Dabei geht es nicht nur um eine Isolation gegen die Winterkälte. In Istanbul wird ein transparenter Anstrich getestet, der die Reflektion von Infrarotstrahlung im Sommer deutlich erhöhen und damit zur Kühlung des Gebäudes beitragen soll. In Glasgow werden Dämmstoffe untersucht, die in den Zwischenraum doppelschaliger Außenwände hineingeblasen werden.

Und in Bamberg soll ein neuer, kunststoffbasierter Außenputz getestet werden. Weil dieser nur ein bis drei Zentimeter dick aufgetragen werden muss, verdeckt er die architektonischen Feinheiten der Fassade nicht. Ob er aber auch die erhoffte Dämmwirkung hat, muss sich erst zeigen. "Besonders groß wird sie nicht sein, dafür ist die aufgetragene Schicht einfach zu dünn", vermutet Nabil Fouad, Leiter des Instituts für Bauphysik an der Universität Hannover. Er hat schon viele Instandsetzungsarbeiten an denkmalgeschützten Gebäuden wissenschaftlich begleitet. "Meist kommt am Ende doch nur eine Innenraumdämmung infrage", sagt Fouad. Die allerdings muss sehr gut geplant und ausgeführt werden, sonst wird das Mauerwerk zu kalt, Feuchtigkeit kondensiert, und Algen sprießen. "Kaputt sanieren" nennt das der Fachmann.

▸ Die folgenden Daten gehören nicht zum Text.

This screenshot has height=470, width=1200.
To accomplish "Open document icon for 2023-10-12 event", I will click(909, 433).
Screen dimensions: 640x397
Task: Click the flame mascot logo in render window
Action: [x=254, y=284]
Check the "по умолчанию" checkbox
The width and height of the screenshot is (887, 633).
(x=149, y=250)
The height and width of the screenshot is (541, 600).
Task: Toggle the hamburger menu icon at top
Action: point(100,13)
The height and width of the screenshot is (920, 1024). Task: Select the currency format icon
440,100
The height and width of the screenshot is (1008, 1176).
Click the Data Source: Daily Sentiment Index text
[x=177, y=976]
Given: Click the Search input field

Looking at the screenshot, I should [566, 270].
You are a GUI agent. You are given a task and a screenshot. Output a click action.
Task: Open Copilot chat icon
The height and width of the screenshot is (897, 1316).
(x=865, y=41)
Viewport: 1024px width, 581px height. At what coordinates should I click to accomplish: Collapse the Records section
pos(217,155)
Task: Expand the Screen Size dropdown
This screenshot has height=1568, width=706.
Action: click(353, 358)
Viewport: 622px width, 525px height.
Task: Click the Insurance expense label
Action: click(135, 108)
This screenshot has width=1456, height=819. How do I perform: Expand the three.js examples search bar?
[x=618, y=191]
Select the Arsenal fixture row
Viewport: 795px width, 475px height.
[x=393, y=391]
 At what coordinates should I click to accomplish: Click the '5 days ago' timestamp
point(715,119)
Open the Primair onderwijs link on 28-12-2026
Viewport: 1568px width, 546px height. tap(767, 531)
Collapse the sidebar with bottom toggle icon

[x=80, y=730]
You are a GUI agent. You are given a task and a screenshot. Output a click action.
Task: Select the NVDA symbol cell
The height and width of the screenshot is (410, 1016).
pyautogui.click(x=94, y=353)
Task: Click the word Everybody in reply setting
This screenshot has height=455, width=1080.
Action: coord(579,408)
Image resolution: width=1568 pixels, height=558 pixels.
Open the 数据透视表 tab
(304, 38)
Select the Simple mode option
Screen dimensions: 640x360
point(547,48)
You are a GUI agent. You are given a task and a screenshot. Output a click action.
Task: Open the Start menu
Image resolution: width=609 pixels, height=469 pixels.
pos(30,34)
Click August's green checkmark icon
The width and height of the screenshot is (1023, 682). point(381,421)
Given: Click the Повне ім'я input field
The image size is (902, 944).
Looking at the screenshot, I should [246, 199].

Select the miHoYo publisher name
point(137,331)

Dieses Schicksal droht der Alten Schäfflerei in Benediktbeuern nicht, die Rundumüberwachung mit Sensoren würde rechtzeitig Alarm auslösen. Für die knapp 50 Mönche, die das Salesianerkloster betreiben, ist die gläserne Forschungsbaustelle ein ausgezeichneter Deal. Ihr verfallenes Gebäude haben sie dem Fraunhofer-Institut zwar pachtfrei zur Verfügung gestellt, am Ende des Projekts bekommen sie es dafür aber tipptopp saniert zurück.